Can a Patient Have HHT Without Hepatic AVMs?

Yes, a patient can absolutely have HHT without hepatic AVMs—in fact, the majority of HHT patients do not have liver involvement. Hepatic vascular malformations occur in only 44-74% of HHT patients, and only 5-8% of those with hepatic VMs are symptomatic 1, 2.

Understanding Hepatic Involvement in HHT

Prevalence and Clinical Significance

• Hepatic AVMs are not required for HHT diagnosis and their absence does not exclude the disease 1.
• The diagnosis of HHT is established using the Curaçao criteria, which requires 3 of 4 clinical features: spontaneous/recurrent epistaxis, multiple telangiectasias at characteristic sites (lips, oral cavity, fingers, nose), visceral lesions (pulmonary, hepatic, cerebral, or spinal AVMs or GI telangiectasias), and first-degree relative with HHT 1, 3.
• Hepatic AVMs represent only one possible visceral manifestation among several organ systems that can be affected 1.

Genotype-Phenotype Correlation

• HHT2 (ACVRL1/ALK-1 mutations) shows substantially higher prevalence of hepatic VMs compared to HHT1 (ENG mutations), with marked female predominance 1.
• Patients with HHT1 (ENG mutations) are more likely to have pulmonary and cerebral AVMs rather than hepatic involvement 4, 5.
• The mean age of patients with hepatic VMs is 52 years, indicating that hepatic involvement is age-dependent and may not be present at diagnosis 1.

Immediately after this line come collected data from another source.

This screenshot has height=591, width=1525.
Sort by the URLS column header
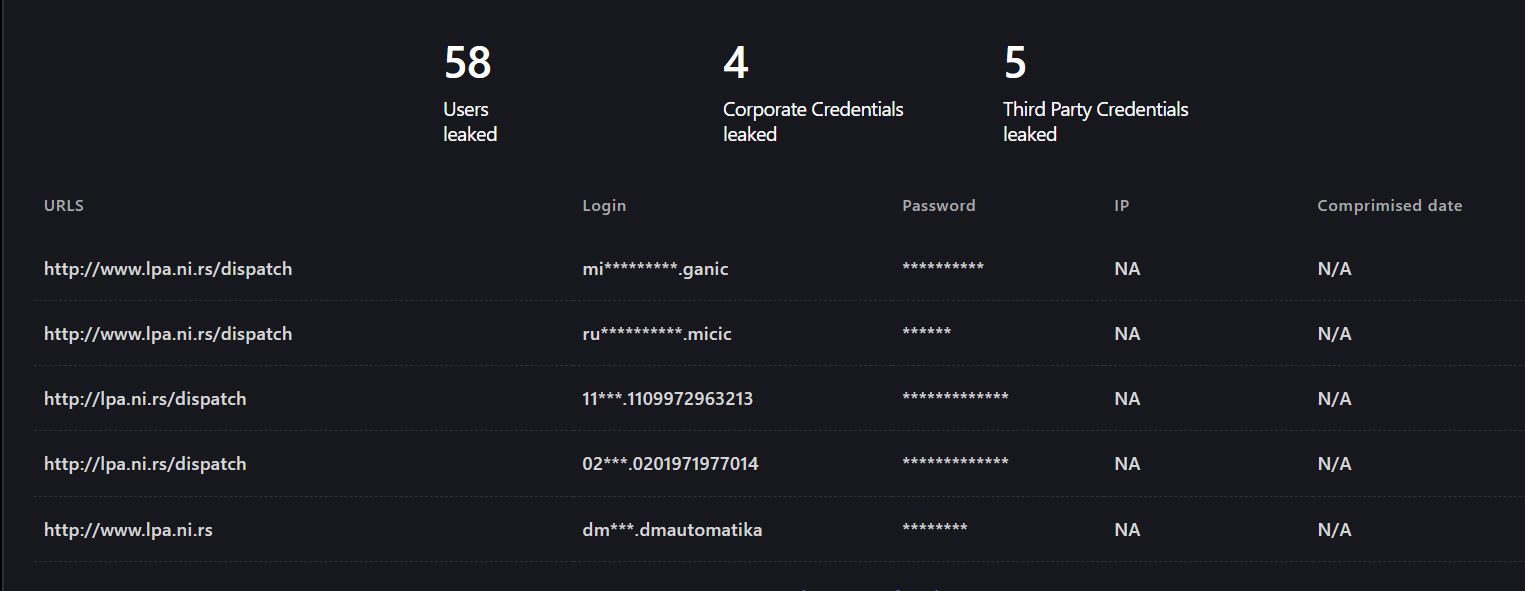tap(64, 205)
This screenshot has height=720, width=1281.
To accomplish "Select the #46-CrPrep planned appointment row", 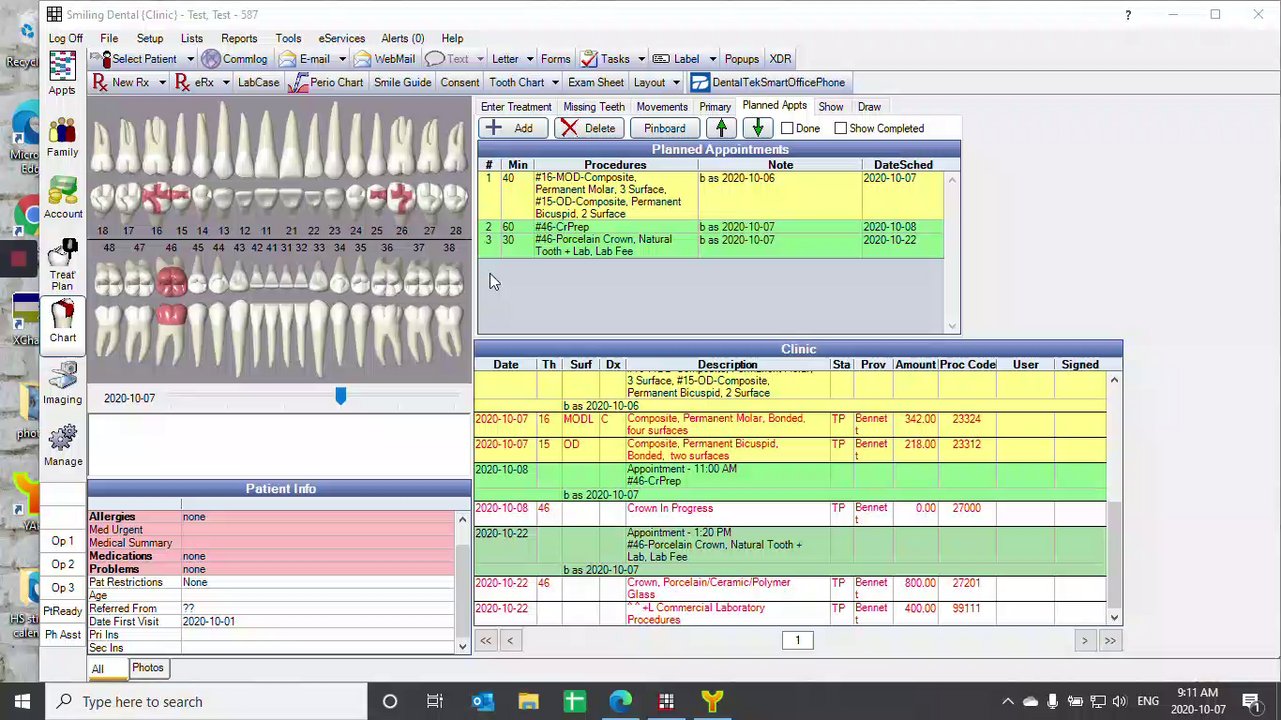I will pyautogui.click(x=615, y=227).
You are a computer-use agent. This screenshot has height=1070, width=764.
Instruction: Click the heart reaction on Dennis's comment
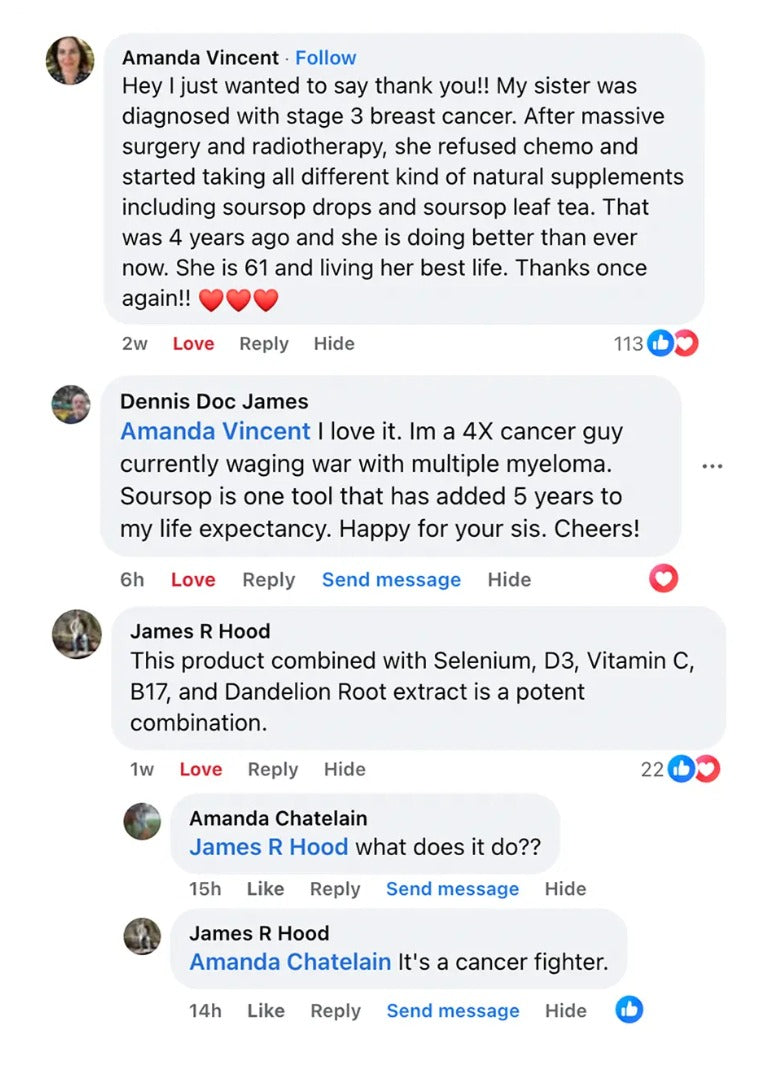(x=664, y=578)
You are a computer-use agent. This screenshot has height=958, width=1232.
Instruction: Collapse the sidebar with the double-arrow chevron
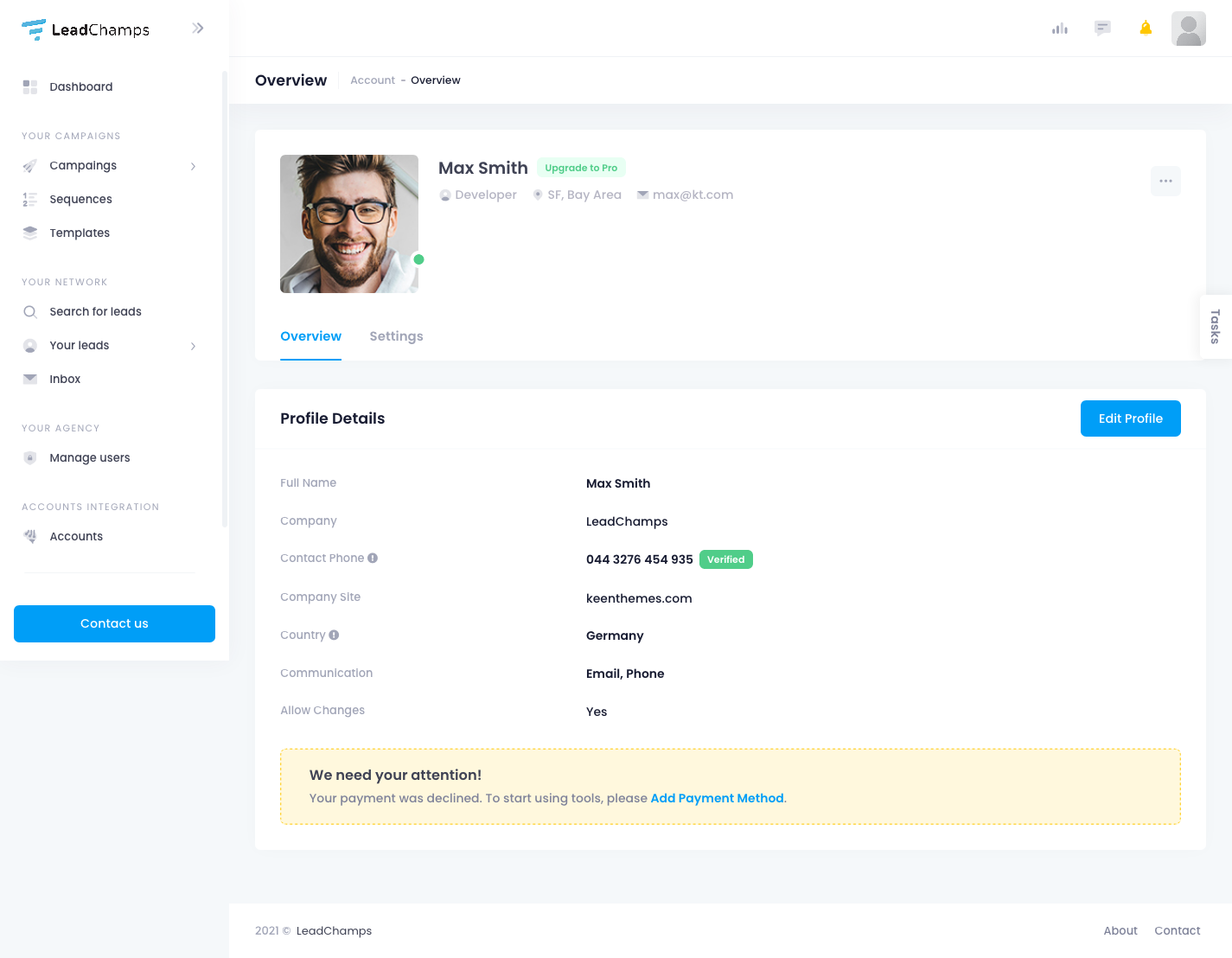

Screening Recommendations for Hepatic AVMs

When NOT to Screen

Screening for liver involvement in HHT patients is NOT recommended except in specific circumstances 1:

• The prevalence of liver involvement is high but most patients are asymptomatic (only 8% symptomatic) 1.
• There is no effective treatment for asymptomatic hepatic VMs, making routine screening of limited clinical utility 1.
• Screening should be avoided unless the patient has clinical evidence suggesting liver involvement 1.

When TO Screen

Screen for hepatic VMs only when 1:

• The presence of liver vascular malformations would be decisive in establishing a "definite" HHT diagnosis in patients who meet only 1-2 Curaçao criteria 1.
• Genetic testing is inconclusive or unavailable and additional visceral involvement would confirm diagnosis 1.
• The patient has clinical signs suggesting liver involvement: thrill/bruit in right upper quadrant, high-output heart failure, portal hypertension, biliary ischemia symptoms, or unexplained cholestasis 1.

Diagnostic Approach When Screening Is Indicated

Imaging Modality

• Doppler ultrasonography is the first-line imaging for suspected hepatic involvement 1, 3.
• Key diagnostic findings include: enlarged hepatic artery (>6 mm), intrahepatic hypervascularization, peak flow velocity >80 cm/sec, and resistivity index <0.55 1.
• Multiphase CT or angiography can be used as alternatives, showing markedly dilated hepatic artery and heterogeneous hepatic enhancement pattern 1.

Critical Pitfall to Avoid

Never perform liver biopsy in patients with proven or suspected HHT 1, 3:

• Liver biopsy is dangerous due to hemorrhage risk from the vascular malformations 1.
• Biopsy findings are often misinterpreted and provide less information than imaging studies 1.
• The liver may appear nodular due to nodular regenerative hyperplasia (NRH), which can be mistaken for cirrhosis 1.

Clinical Implications

Other Organ Screening Takes Priority

For patients with confirmed or suspected HHT without hepatic involvement, focus screening efforts on:

• Pulmonary AVMs (present in 70-90% of HHT patients with pulmonary involvement): screen with contrast echocardiography or chest CT, as these can cause stroke, brain abscess, or hemorrhage through paradoxical embolization 3, 4, 5, 6.
• Cerebral AVMs (more common in HHT1): screen with brain MRI, particularly in patients with family history of cerebral hemorrhage or stroke 3, 4, 7.
• Gastrointestinal telangiectasias: evaluate with upper endoscopy if unexplained anemia disproportionate to epistaxis 3.

Prognosis Without Hepatic Involvement

• Life expectancy is normal when HHT patients are systematically screened for organ involvement and treated appropriately in HHT centers of excellence 6.
• The absence of hepatic AVMs does not diminish the need for comprehensive screening of other organ systems, as pulmonary and cerebral AVMs pose significant morbidity and mortality risks 3, 4, 6.